Berito.id – Badan Meteorologi, Klimatologi, dan Geofisika BMKG memprediksi hujan masih mengguyur sejumlah wilayah Indonesia pada Juni 2026. Namun, intensitas hujan mulai menurun karena musim kemarau semakin meluas.
BMKG mencatat pada Dasarian III Juni 2026, wilayah yang memasuki musim kemarau terus bertambah. Pada periode 19–25 Juni 2026, curah hujan secara umum berada pada kategori di bawah normal. Wilayah yang terdampak kondisi ini meliputi Kalimantan, Sulawesi, Maluku, Maluku Utara, hingga Papua.
Pengaruh ENSO Mulai Melemahkan Pembentukan Hujan
BMKG menjelaskan kondisi ini berkaitan dengan perkembangan fenomena iklim global El Niño–Southern Oscillation (ENSO). Indikator iklim menunjukkan kecenderungan fase hangat moderat di Samudra Pasifik tropis. Nilai Niño 3.4 tercatat +0,92, sedangkan Southern Oscillation Index (SOI) berada di -23,1.
Kondisi tersebut menekan peluang pembentukan awan hujan di beberapa wilayah Indonesia.
Hujan Masih Bisa Terbentuk di Wilayah Tertentu
Meski tren menurun, BMKG menegaskan potensi hujan tetap ada. Aktivitas atmosfer regional dan faktor lokal masih mendukung pertumbuhan awan hujan. Dalam sepekan, BMKG memprediksi terbentuknya pola siklonik di Samudra Pasifik utara Papua Barat dan Samudra Hindia barat Sumatra.

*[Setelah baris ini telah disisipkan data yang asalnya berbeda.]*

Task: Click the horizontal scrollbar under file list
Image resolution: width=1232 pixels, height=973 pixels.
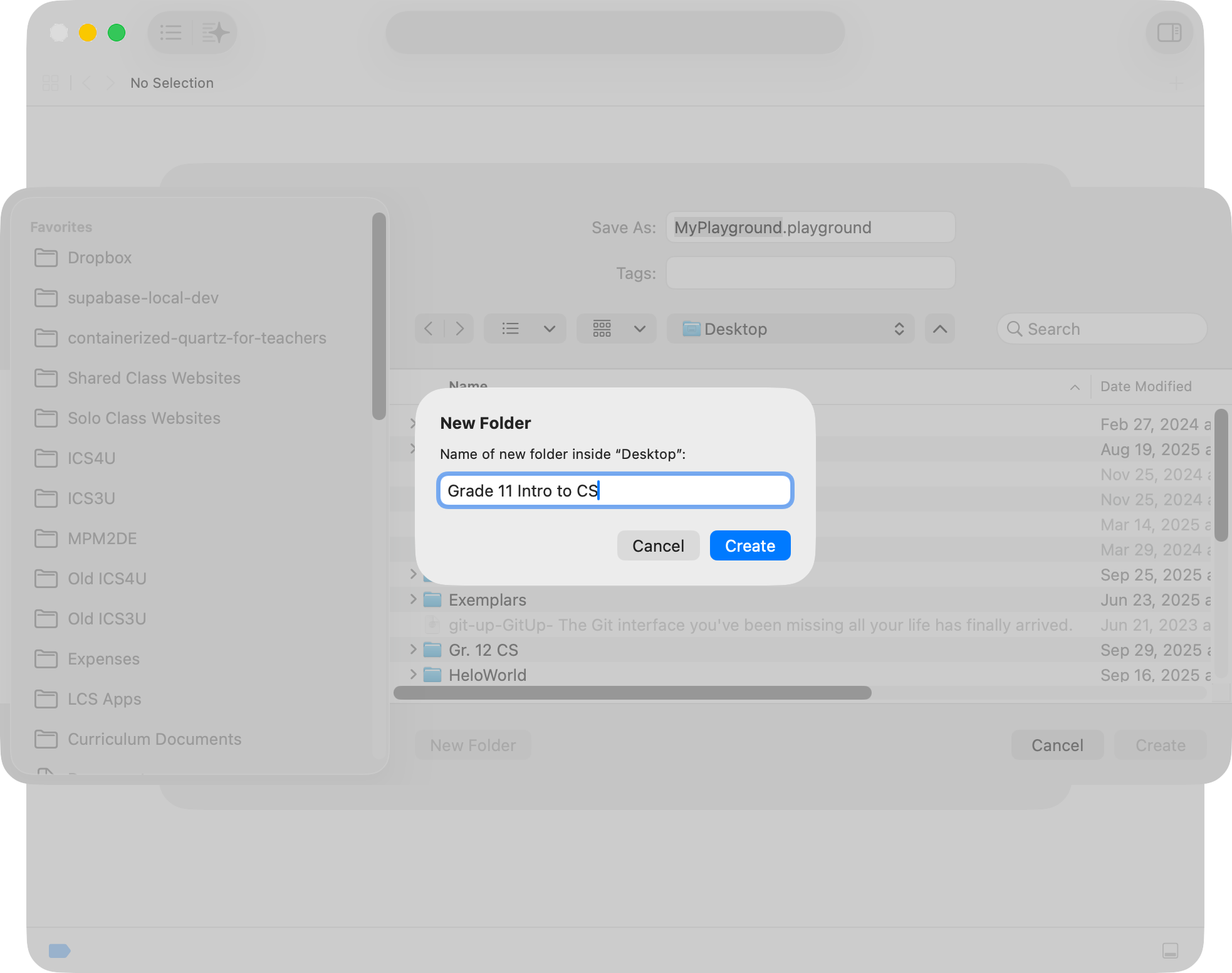Action: (x=632, y=692)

Kondisi ini memicu pertemuan angin dan perlambatan massa udara.
Selain itu, atmosfer lokal di beberapa wilayah masih labil dan mendukung pembentukan awan konvektif.
Wilayah yang berpotensi terdampak hujan meliputi:
- Aceh
- Riau
- Sumatra Selatan
- Kalimantan Tengah dan Selatan
- Sulawesi Barat dan Tenggara
- Maluku Utara
- Papua
Potensi Hujan Lebat Masih Mengintai
BMKG juga mencatat beberapa wilayah masih berpotensi mengalami hujan lebat hingga sangat lebat.
Periode 19–21 Juni 2026:
- Sumatra Utara
- Kepulauan Bangka Belitung
Periode 22–25 Juni 2026:
- Papua Pegunungan
Pola Cuaca Terkini: Kemarau Menguat, Hujan Lokal Masih Terjadi
Pada analisis Dasarian I Juni 2026, wilayah kemarau terus meluas. Area terdampak meliputi sebagian Sumatra, Jawa, Bali, Nusa Tenggara, Kalimantan Tengah, Sulawesi Selatan, Maluku, hingga Papua Selatan.

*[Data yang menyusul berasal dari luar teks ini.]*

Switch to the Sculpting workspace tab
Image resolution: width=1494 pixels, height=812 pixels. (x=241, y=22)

Namun, hujan signifikan masih tercatat di wilayah Indonesia bagian utara dan kawasan ekuator.
Pada 15–18 Juni 2026, curah hujan tinggi terjadi di beberapa daerah:
- Kalimantan Barat: 165 mm/hari
- Sumatra Utara: 113 mm/hari
- Aceh: 96 mm/hari
- Sumatra Barat: 94 mm/hari
- Jambi: 74 mm/hari
- Kepulauan Riau: 62 mm/hari
Aktivitas Atmosfer Jadi Pemicu Hujan Ekstrem Lokal
BMKG menjelaskan hujan lebat dipengaruhi beberapa fenomena atmosfer. Di antaranya gelombang Rossby ekuatorial, gelombang Kelvin, serta sirkulasi siklonik di Samudra Hindia barat Sumatra.
Kombinasi fenomena tersebut membentuk daerah konvergensi dan belokan angin. Kondisi ini memperkuat pertumbuhan awan hujan di sejumlah wilayah Indonesia.
Kesimpulan
Hujan di bulan Juni 2026 masih terjadi di Indonesia, tetapi cenderung melemah seiring dominasi musim kemarau. Meski begitu, cuaca ekstrem lokal tetap perlu diwaspadai karena dinamika atmosfer masih aktif di sejumlah wilayah.